A Global Career in Humanitarian Development 

Charles “Chip” Bury BA ’87 has contributed to international humanitarian and resilience efforts for more than 30 years, with roles that have taken him from Kenya to Kathmandu.

Chip Bury credits his overseas experience via Lewis & Clark as the best bit of education I received. Above: Chip in G... Chip Bury credits his overseas experience via Lewis & Clark as “the best bit of education I received.” Above: Chip in Greece with his wife, Maryanne, and their children, Njambi and Daniel.

Charles “Chip” Bury BA ’87

BA in international affairs 

Working as a butcher in Portland’s Yamhill Marketplace

Kenya, Nepal, Uganda


Career Launch:

I grew up in Klamath Falls, Oregon. When I visited the Lewis & Clark campus, I just fell in love. At first, I had no idea about the college’s international programs, but I ended up going to the Soviet Union in 1985, and a lot of my friends went to Kenya. When we reunited, my friends told me, “Chip, you’ve got to go to Kenya after you graduate.” That’s where I set my sights. 

In 1988, I did go to Kenya, where I taught English through an organization called WorldTeach. My next job was as an in-country coordinator for Lewis & Clark’s overseas study program to Kenya.

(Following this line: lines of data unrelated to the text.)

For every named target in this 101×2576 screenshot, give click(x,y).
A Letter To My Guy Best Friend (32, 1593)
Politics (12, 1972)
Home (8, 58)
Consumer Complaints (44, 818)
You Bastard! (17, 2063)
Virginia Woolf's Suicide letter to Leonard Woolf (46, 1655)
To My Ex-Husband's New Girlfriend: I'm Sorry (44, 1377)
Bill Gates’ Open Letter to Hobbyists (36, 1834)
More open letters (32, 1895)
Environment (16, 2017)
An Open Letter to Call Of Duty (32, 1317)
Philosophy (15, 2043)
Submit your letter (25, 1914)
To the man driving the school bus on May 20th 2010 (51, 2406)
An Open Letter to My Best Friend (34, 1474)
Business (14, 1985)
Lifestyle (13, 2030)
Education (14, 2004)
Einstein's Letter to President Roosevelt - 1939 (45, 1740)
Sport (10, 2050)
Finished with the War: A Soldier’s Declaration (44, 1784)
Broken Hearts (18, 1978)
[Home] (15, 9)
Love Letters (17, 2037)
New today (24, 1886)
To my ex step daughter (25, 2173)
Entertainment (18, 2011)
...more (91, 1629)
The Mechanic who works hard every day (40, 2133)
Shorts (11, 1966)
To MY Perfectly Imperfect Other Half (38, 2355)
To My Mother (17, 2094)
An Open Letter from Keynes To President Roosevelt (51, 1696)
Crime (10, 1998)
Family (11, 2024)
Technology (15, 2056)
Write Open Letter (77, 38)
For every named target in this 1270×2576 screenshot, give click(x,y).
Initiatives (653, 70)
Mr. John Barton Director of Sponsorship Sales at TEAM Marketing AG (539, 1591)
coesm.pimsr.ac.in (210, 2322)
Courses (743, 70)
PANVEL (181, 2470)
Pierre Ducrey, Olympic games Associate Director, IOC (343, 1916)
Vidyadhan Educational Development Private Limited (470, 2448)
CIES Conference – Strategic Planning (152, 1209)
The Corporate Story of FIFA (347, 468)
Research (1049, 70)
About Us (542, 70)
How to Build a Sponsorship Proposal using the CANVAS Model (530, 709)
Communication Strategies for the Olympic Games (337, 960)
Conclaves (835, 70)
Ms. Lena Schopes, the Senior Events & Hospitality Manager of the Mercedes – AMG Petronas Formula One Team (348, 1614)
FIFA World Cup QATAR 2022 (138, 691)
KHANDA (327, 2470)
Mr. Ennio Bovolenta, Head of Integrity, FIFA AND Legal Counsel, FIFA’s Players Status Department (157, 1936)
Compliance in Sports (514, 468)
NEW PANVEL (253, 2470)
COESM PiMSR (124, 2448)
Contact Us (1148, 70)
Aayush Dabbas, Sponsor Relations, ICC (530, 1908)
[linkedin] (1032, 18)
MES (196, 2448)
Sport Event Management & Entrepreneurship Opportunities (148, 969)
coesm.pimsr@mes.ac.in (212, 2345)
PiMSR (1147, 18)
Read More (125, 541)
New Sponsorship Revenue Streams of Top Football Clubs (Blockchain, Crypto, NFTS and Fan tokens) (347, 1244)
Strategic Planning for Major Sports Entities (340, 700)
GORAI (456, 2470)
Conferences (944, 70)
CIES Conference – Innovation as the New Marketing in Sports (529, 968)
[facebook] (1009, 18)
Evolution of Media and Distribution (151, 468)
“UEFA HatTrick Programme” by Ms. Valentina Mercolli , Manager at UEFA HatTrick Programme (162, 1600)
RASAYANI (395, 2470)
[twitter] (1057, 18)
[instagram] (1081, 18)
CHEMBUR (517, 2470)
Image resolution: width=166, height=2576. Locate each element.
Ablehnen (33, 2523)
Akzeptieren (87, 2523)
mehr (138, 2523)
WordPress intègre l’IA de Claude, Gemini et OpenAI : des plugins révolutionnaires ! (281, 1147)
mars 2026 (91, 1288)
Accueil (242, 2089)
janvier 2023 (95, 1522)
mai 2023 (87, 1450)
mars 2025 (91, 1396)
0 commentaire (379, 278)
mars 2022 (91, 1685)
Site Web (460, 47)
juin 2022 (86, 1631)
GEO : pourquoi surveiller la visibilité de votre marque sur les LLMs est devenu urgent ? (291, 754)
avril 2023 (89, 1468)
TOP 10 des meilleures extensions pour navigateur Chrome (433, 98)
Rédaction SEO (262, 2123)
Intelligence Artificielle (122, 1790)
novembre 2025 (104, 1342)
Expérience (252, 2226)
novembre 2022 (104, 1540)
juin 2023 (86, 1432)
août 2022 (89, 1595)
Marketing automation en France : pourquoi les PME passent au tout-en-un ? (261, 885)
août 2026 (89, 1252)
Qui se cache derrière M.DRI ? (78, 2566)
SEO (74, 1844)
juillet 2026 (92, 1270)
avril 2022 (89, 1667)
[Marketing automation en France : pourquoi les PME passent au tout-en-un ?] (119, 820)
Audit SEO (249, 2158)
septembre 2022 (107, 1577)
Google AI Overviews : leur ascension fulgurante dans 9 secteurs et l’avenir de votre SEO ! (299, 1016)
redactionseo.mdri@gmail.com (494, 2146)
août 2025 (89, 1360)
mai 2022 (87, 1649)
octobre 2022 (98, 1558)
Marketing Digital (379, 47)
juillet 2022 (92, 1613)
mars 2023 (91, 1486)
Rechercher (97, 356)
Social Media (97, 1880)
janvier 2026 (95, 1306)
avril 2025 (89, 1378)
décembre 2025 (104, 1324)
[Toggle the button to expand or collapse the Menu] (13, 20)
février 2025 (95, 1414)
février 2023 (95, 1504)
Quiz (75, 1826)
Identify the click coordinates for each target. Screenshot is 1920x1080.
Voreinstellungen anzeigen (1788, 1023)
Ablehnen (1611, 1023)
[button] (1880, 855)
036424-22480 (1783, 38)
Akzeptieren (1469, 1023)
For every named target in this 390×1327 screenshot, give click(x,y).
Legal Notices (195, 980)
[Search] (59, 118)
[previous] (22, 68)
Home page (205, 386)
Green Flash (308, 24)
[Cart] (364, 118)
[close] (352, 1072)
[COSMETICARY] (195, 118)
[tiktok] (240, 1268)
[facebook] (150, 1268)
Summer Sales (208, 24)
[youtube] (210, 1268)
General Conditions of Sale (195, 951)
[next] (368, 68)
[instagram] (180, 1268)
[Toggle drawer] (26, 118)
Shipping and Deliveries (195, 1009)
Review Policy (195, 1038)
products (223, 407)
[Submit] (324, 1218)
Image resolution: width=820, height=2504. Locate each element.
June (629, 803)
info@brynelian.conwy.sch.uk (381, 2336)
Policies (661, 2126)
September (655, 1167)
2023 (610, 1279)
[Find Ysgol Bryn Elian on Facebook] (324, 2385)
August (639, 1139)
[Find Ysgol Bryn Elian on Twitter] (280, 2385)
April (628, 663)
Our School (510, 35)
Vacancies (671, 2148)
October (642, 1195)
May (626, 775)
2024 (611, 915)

Path to Development Work:  

I was connected with the late foreign aid worker Emma McCune, who would later become the second wife to a South Sudanese rebel commander. She was starting an education project called Street Kids International. I helped her raise money for the program in Nairobi. Around this time, I went on holiday to Lamu Island, just off the shore of Kenya. I discovered that the island’s schoolchildren had the worst exam results in the country. A Dutch nonprofit funded my proposal for an education program on the island called School-to-School, and later asked if I would start a regional office in Nairobi.  

The problem with these education programs is that it’s difficult to measure results. I reached out to Michael Kremer, who started WorldTeach and is now a development economist at the University of Chicago. He told me the best way to assess a program’s impact is to set up a randomized controlled trial. He encouraged me to secure funding to increase the size and scope for the development side of the program, while he would support the research. Our work snowballed from education to malaria, later expanding into HIV/AIDS and deworming. Kremer would go on to earn a Nobel Prize in Economics for the work we accomplished in Kenya. I feel a huge sense of pride in contributing to the body of knowledge that has now become the gold standard for measuring impact in development programming. 

Leveraging ‘Resilience’ in East Africa: 

After a handful of other positions, I found myself working as a regional coordinator with USAID. They were starting to work on the concept of resilience. Too often, we keep returning to parts of the world that have recurrent humanitarian disasters and pour a lot of money into them when things go bad. “Resilience” asks if it’s possible to flip that approach on its head and better prepare people for the next shock. We looked at northern Kenya, Ethiopia, Somalia, and parts of southern Sudan. We tried to see how we could share, learn, and build on our experiences to create a sufficient buffer in these communities to withstand the next climactic event. This is work I continued to engage with as a specialist in Nepal. 

Current Work in Uganda:

In Uganda, there are 1.5 million refugees who have been displaced from Congo and South Sudan. At USAID, we are trying to create a model that can take refugee populations through a process of “graduation,” where they are given mentoring, skill development, and capital to move toward self-reliance.

Over time, I’ve realized that no one intervention by itself will generate the results we’re looking for. It takes individuals with a variety of different skill sets and technical know-how—whether in agriculture, health, or business development—to come together and collaborate in a meaningful way. The USAID program involves a randomized controlled trial, and I’m pleased that we have data that supports the methods we’re using.